DESCRIPTION OF THE TASK:
Please give the number of lines in the material below that contain "Focus", without further comment.

RECORDS SHOWN:

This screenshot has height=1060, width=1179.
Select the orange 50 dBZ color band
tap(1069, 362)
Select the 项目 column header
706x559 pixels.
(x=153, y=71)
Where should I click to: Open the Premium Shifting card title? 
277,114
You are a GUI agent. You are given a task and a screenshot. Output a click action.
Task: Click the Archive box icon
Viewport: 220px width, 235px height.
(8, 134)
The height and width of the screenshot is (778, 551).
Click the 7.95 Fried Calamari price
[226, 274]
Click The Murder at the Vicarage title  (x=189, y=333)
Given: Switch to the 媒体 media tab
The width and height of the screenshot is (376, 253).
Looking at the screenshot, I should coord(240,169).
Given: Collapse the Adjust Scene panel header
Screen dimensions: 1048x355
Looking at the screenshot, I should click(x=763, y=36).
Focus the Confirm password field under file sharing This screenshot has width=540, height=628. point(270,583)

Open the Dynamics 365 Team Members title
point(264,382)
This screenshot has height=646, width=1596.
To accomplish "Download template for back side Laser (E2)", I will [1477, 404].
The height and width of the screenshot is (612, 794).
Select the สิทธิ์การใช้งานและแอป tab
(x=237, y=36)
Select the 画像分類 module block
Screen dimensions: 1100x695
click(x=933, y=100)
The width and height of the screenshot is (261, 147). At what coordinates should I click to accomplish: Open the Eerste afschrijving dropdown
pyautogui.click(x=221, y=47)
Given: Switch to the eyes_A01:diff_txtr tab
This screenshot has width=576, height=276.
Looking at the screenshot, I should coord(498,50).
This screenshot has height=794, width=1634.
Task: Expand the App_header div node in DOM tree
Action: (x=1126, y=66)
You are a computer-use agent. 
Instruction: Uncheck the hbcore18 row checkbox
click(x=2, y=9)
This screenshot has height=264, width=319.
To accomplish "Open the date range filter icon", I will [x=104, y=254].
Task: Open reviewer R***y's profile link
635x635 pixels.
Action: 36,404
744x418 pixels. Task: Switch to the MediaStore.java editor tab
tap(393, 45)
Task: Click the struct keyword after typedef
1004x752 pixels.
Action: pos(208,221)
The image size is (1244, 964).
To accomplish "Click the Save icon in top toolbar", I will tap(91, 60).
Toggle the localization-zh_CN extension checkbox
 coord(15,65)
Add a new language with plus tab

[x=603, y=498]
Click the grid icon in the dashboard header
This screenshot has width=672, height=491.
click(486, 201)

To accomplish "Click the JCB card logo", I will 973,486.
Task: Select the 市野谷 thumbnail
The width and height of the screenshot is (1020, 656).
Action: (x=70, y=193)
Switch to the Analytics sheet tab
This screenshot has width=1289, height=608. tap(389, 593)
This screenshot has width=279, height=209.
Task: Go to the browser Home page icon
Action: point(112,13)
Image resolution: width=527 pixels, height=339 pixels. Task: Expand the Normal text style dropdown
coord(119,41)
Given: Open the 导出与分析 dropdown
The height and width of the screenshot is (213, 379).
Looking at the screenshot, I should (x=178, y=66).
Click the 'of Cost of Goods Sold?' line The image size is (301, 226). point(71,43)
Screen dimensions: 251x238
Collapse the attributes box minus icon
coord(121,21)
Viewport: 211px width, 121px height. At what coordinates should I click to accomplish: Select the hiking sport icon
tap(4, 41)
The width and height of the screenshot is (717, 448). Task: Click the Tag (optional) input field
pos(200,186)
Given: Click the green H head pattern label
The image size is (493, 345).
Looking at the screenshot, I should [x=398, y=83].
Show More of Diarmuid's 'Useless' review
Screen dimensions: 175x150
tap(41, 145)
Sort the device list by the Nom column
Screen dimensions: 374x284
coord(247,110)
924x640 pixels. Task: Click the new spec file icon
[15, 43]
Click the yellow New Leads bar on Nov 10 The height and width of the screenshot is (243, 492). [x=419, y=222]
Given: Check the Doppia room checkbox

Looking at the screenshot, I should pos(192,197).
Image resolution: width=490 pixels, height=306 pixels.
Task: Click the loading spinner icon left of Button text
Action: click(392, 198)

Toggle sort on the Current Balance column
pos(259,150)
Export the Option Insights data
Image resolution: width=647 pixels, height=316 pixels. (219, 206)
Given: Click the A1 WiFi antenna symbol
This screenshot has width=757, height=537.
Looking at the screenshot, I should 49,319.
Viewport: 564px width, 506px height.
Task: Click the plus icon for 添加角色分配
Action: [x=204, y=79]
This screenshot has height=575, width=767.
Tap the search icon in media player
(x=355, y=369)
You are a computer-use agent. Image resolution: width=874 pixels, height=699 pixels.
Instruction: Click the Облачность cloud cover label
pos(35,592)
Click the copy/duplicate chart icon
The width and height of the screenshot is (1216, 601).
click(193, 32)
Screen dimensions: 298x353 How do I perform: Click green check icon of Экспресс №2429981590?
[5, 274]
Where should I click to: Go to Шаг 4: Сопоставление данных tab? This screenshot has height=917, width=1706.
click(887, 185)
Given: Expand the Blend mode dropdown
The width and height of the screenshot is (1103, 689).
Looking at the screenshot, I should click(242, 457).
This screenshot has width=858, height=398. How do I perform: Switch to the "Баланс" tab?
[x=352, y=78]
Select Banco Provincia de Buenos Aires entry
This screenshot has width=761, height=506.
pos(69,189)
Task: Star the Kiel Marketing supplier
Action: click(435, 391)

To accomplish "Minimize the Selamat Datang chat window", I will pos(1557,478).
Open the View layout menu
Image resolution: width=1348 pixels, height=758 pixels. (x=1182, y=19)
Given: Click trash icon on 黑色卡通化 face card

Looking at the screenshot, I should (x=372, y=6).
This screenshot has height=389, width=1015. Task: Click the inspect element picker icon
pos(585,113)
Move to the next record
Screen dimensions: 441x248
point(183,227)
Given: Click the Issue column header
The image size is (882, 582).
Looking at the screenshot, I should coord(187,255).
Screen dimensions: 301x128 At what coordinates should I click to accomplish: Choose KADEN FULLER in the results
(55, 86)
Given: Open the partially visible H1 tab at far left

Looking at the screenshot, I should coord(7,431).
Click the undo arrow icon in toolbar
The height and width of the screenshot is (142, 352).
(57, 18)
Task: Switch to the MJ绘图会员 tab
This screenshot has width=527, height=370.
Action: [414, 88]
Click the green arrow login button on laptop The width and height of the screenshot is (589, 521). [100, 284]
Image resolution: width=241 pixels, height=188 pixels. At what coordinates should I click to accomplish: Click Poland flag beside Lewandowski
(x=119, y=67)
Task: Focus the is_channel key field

EXERCISE RESPONSE:
2